EDIT: Sorry I'm not on the hype train folks.


The infrastructure isn't revolutionary, I believe IRON.IO and others have similar platforms.

The innovative aspect of AWS Lambda is the triggers hook into a variety of popular AWS services, e.g. S3, Kinesis etc, with very little setup required from the developer, along with an easy interface and setup process. It abstracts away from containers and operating systems.

Google and Microsoft have recently launched beta versions offering 'Lambda' like functionality. AWS has led on this one, I don't think you can argue against that.


I'm with Iron.io, thanks for the mention. Interesting to see the architecture/patterns so front and center all of a sudden, it's what we've been doing for a while now.

Very true that a key benefit of AWS Lambda is the ability to hook into the internals, but to the article's point, that's a pretty significant level of lock-in. We recommend to our customers who want a similar level of functionality hook up the internal events to SNS, at which point a job can be triggered on our end.

We operate across any cloud, standardizing through Docker images as the unit of code. It's "serverless" to the developer in that the only configuration is setting the event triggers. Of course there's compute involved, but it's outside of the development lifecycle.


Another major piece of this puzzle that people overlook is AWS API Gateway, which provides a web gateway to Lambda. It's a newer product (and quite poorly PM'd, quite frankly), but it's an important part of the puzzle that no other cloud function provider has yet.


I've not used API Gateway, but I believe Microsoft support invoking their 'Azure Functions' style lambda service via HTTP calls

https://azure.microsoft.com/en-us/documentation/articles/fun...


You can do that with Lambda as well. The API Gateway is an abstraction in front of that giving you more control then connecting to Lambda directly.

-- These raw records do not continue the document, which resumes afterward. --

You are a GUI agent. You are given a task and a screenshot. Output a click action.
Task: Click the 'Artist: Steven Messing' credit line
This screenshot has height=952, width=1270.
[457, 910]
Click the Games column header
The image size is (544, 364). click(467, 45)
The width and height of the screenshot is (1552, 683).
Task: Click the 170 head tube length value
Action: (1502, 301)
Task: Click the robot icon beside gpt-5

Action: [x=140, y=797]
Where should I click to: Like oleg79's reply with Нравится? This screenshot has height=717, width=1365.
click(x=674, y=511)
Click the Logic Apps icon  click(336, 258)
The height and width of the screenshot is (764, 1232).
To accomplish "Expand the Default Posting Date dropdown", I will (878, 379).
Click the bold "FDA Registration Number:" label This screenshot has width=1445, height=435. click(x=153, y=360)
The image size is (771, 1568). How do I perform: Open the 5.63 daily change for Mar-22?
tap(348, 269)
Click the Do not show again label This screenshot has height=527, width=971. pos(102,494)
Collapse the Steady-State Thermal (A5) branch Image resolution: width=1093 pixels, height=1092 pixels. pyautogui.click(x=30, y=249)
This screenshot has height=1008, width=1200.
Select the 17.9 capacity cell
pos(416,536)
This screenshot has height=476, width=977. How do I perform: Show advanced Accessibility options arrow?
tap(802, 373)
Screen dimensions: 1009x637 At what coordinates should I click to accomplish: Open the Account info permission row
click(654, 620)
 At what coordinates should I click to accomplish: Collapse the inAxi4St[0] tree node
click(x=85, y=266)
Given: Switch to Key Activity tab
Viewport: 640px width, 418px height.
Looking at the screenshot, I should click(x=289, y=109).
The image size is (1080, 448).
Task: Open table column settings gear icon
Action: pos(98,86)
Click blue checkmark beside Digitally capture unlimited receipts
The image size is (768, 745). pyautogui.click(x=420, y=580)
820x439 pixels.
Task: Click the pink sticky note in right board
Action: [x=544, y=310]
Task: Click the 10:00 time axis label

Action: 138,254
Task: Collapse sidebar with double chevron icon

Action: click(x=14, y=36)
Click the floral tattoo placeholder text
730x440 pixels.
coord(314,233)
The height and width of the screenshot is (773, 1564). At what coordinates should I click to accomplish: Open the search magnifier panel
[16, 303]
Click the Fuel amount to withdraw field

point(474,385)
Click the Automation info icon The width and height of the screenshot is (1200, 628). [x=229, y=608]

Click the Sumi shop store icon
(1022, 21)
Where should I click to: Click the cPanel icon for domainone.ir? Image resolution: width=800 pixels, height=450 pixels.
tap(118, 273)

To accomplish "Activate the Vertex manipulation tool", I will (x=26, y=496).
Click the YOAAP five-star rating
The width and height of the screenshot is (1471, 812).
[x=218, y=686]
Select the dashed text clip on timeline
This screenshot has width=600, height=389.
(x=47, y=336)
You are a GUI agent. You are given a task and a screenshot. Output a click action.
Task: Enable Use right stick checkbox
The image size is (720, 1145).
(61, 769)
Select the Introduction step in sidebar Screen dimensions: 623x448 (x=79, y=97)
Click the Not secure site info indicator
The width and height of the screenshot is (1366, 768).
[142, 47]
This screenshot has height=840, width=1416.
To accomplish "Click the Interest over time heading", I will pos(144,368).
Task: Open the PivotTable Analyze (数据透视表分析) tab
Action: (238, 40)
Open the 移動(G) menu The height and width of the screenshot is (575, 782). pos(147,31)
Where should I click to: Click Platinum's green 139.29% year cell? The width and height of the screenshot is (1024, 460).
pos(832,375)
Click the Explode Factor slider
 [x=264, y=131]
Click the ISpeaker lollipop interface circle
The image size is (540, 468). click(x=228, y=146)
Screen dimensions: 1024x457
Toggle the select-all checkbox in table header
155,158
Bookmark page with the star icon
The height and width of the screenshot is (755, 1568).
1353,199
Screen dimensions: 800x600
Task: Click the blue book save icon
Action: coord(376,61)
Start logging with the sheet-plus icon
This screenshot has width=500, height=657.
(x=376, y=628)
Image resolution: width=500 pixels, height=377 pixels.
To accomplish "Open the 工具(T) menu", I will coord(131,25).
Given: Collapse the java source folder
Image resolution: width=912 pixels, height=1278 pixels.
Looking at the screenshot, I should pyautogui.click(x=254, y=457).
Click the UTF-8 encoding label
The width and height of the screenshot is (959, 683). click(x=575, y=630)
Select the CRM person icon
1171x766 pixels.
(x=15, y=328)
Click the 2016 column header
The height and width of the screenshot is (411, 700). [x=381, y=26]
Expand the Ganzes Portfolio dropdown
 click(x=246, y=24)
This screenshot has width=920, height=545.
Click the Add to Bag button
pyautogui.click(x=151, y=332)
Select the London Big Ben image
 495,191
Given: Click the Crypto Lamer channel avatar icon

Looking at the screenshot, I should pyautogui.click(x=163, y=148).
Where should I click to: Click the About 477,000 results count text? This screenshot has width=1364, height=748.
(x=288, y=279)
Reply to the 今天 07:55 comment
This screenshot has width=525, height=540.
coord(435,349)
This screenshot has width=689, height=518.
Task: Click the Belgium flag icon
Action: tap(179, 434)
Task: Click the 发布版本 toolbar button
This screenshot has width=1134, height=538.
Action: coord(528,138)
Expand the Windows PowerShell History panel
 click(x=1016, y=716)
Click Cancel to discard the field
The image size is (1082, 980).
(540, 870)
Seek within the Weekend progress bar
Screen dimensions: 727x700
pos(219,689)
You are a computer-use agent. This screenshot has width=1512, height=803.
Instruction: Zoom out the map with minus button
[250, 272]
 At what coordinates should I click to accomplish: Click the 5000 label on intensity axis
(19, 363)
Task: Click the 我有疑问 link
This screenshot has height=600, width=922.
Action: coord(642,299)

I tried to build a serverless contact form by hooking up AWS Lambda function into S3 HTTP API event source and it's hard to configure and not working well. In any case it's not an alternative to HTTP Request triggers in Google Cloud Functions or Azure Functions.


For some reason I can't reply directly to your comment, but from that chart it looks like you can invoke a function, but not pass it any input, which makes it vastly less useful, and means that it can be used for serverless web frameworks.


I figured that the truly innovative aspect here was the pricing model. Other similar services expect your "containers" to run 24/7. Lambda runs your container for as long as the request takes, and only charges you for that. It's like what Heroku was originally trying to do with its Aspen Ruby stack, plugging everyone's apps as handlers into Passenger and only (quickly) spinning them up when they get requests.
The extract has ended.